» **What you will do**
**A)** In the methods text on brain volumes in children, what BMI threshold defined the overweight/obese group?
**B)** According to the methods text on brain volumes in children, why was false discovery rate correction applied? Answer in one to three sentences.
**C)** Carry on the methods text on brain volumes in children from its final sentence.

» **Source extract**
Subjects
Sixteen overweight or obese children (11.1±1.9 years; BMI 29.5±5.5 kg/m2) and twenty-one controls (11.5±1.9 years; BMI 18.14±2.3 kg/m2) volunteered for this study with parental consent (Table 1). All the recruited children were born clinically healthy and right-handed. The overweight/obese group (OC) was defined by a BMI equal to or greater than 24 kg/m2, while the BMI of the control group (HC) was lower than 24 kg/m2. Participants were excluded if they presented with any neurological abnormalities, mental deficiencies, psychological disorders, history of cerebral hemorrhaging or brain surgery, consumption of psychoactive drugs, and/or visible brain lesions.
Data acquisition and image processing
All subjects underwent brain scanning using a 3.0 T MR scanner to acquire 3D T1-weighted (T1W) images. Anatomical brain segmentation was performed on the T1W images using AccuBrain, an automated brain segmentation and volumetric quantification software [8]. Volumetric analysis was performed for brain parenchyma and anatomical brain structures such as subcortical (bilateral hippocampus, amygdala, thalamus, caudate, putamen, pallidum, ventral diencephalon (DC) and accumbens) and brainstem structures (midbrain, superior cerebellar peduncle (SCP), pons, medulla). The volumes of these structures were normalized by intracranial volume (ICV) and the resulting volume ratios (% of ICV) were used in the following statistical analyses.
Statistical analysis
The volumetric measures were compared between OC and HC groups using the non-parametric Mann-U Whitney Test. False discovery rate (FDR) correction was performed when needed regarding the multiple comparisons involved among the different brain volumetric measures.

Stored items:
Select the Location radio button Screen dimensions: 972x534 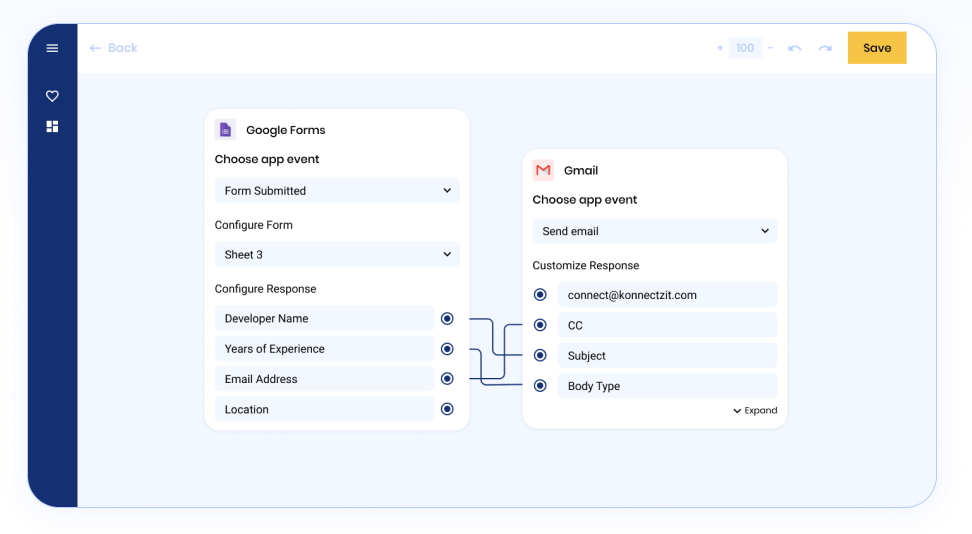pyautogui.click(x=447, y=409)
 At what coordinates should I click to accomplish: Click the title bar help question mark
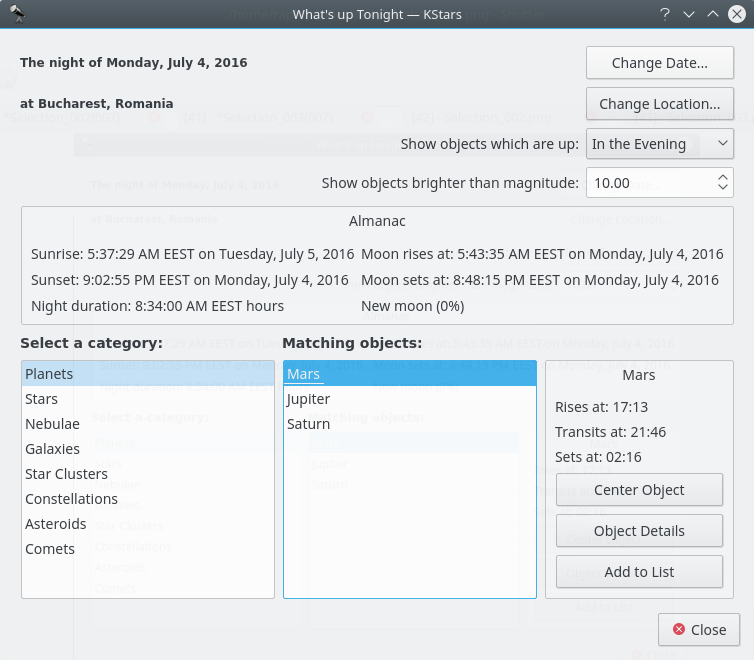[664, 14]
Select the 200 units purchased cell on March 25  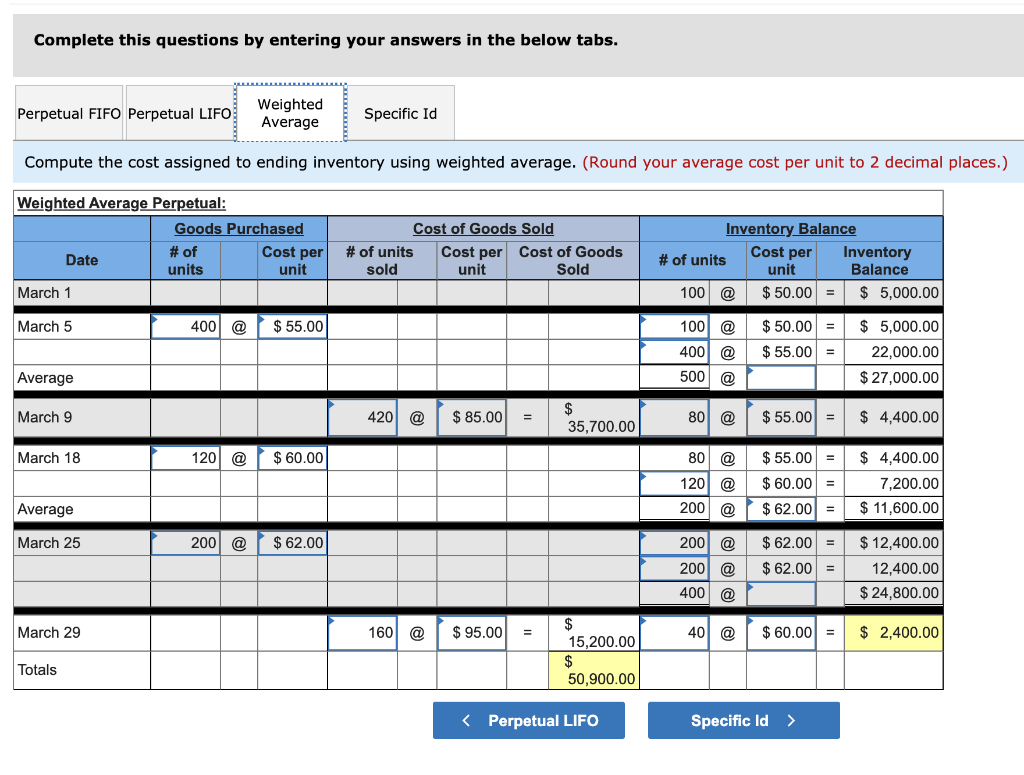(x=185, y=542)
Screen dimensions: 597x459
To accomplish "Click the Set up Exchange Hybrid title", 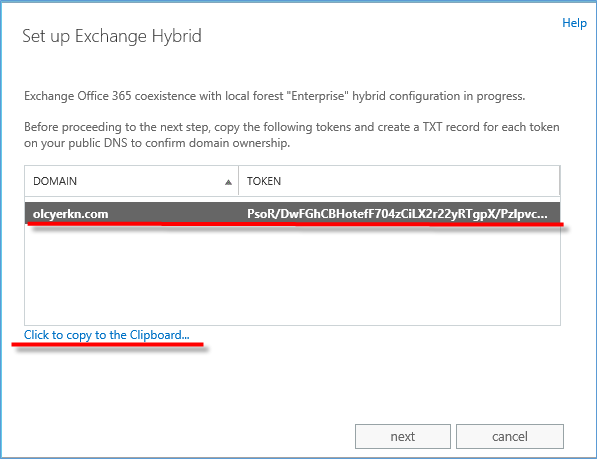I will pos(112,36).
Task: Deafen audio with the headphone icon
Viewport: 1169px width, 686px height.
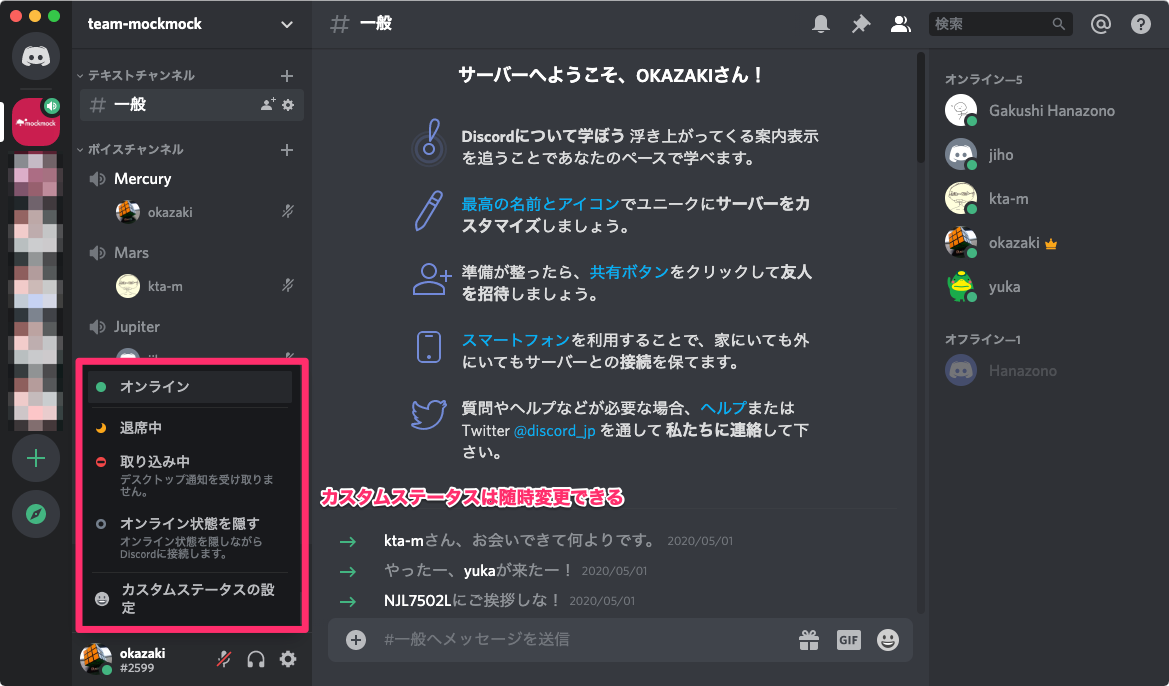Action: pos(255,660)
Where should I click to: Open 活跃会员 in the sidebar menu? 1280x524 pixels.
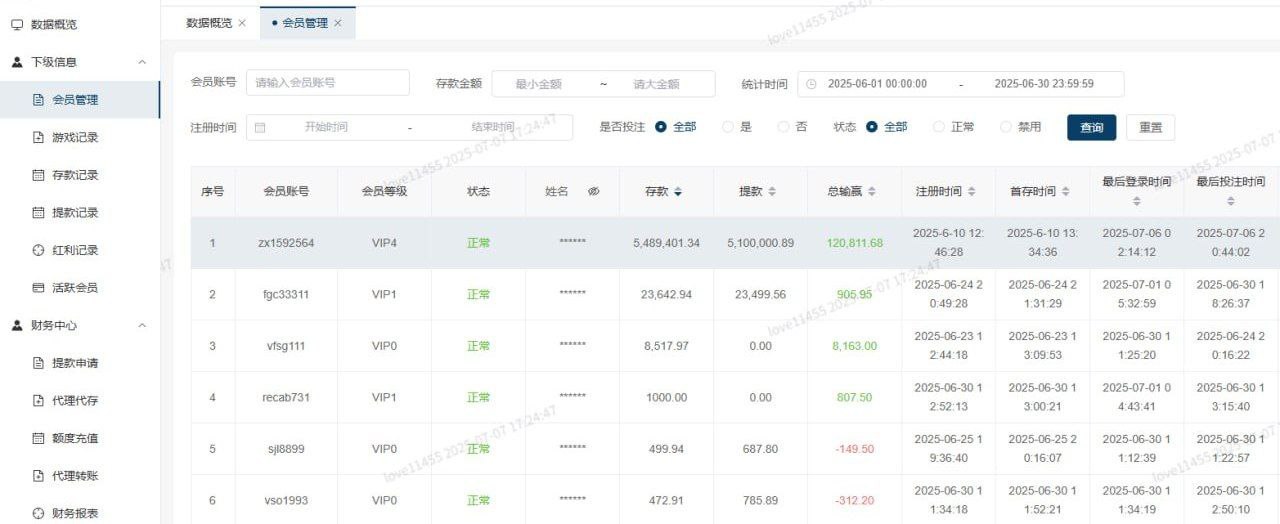coord(75,288)
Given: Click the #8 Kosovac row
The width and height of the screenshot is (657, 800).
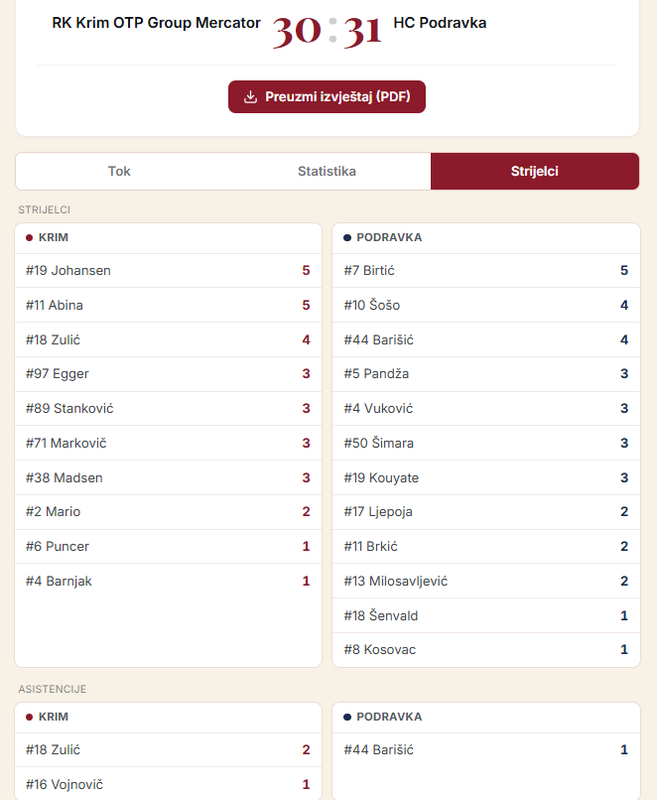Looking at the screenshot, I should click(x=486, y=649).
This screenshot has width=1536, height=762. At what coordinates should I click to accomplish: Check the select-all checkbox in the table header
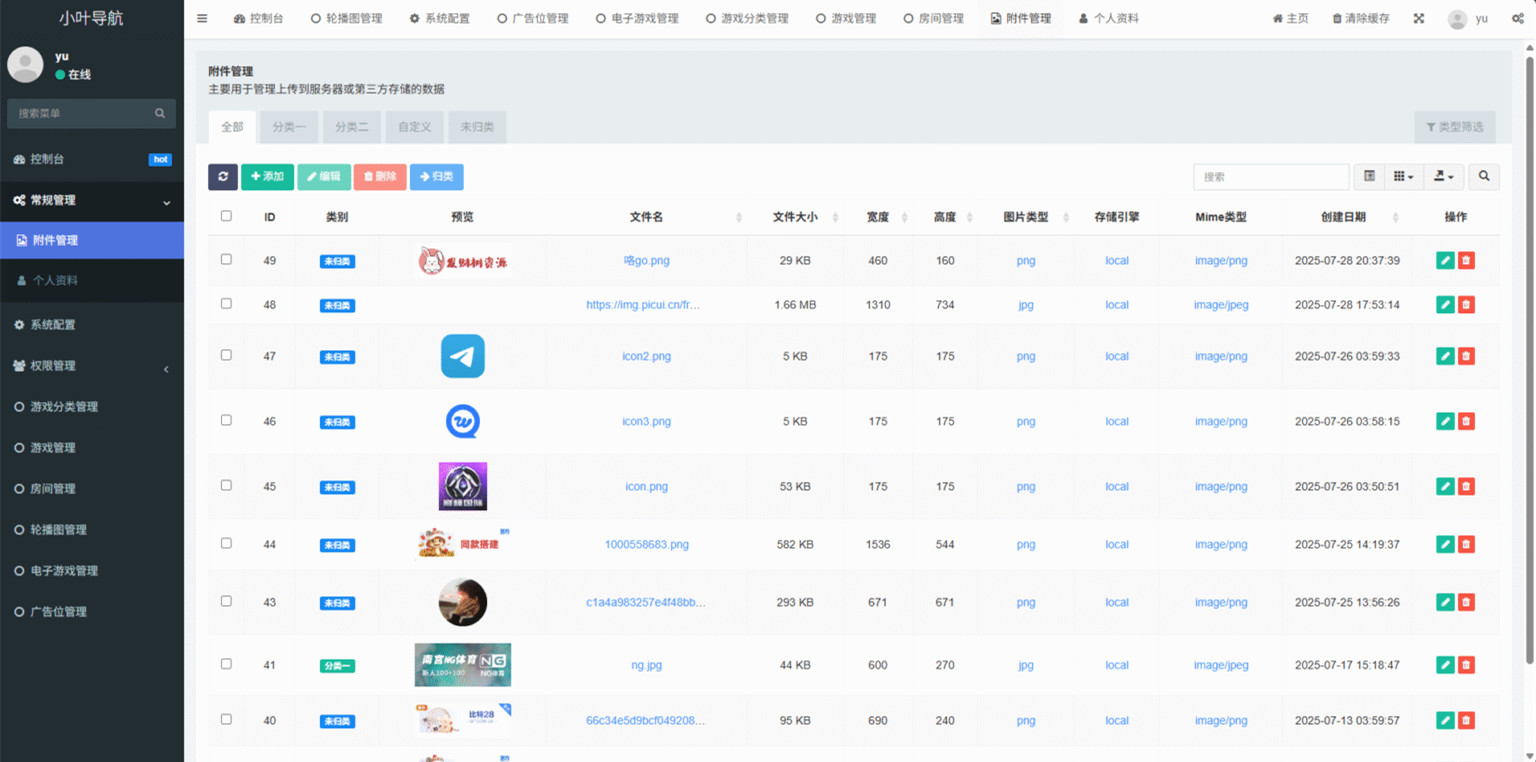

» **Answers for the tasks**
**A)** A BMI equal to or greater than 24 kg/m2.

**B)** False discovery rate correction was applied because the analysis involved multiple comparisons among the different brain volumetric measures.

**C)**
To map the network-level of brain structural differences between OC and HC groups, we performed volumetric structural covariance analyses[9]. Here, the brain volumetric structural covariance (or anatomic connection) was defined as the correlation between the regional brain volumetric measures of different brain regions, where the correlation was measured using Spearman's rank partial correlation analyses. In detail, the correlations, which served as edges connecting the nodes of regions of interest (ROIs), were calculated between brain regional volumes of the selected regions in the OC group and in the HC group separately (with age and gender as the covariates). Only the significant correlation between two ROIs would be displayed with an edge between the nodes, and the edge was encoded with colors with respect to the magnitude of the corresponding correlation.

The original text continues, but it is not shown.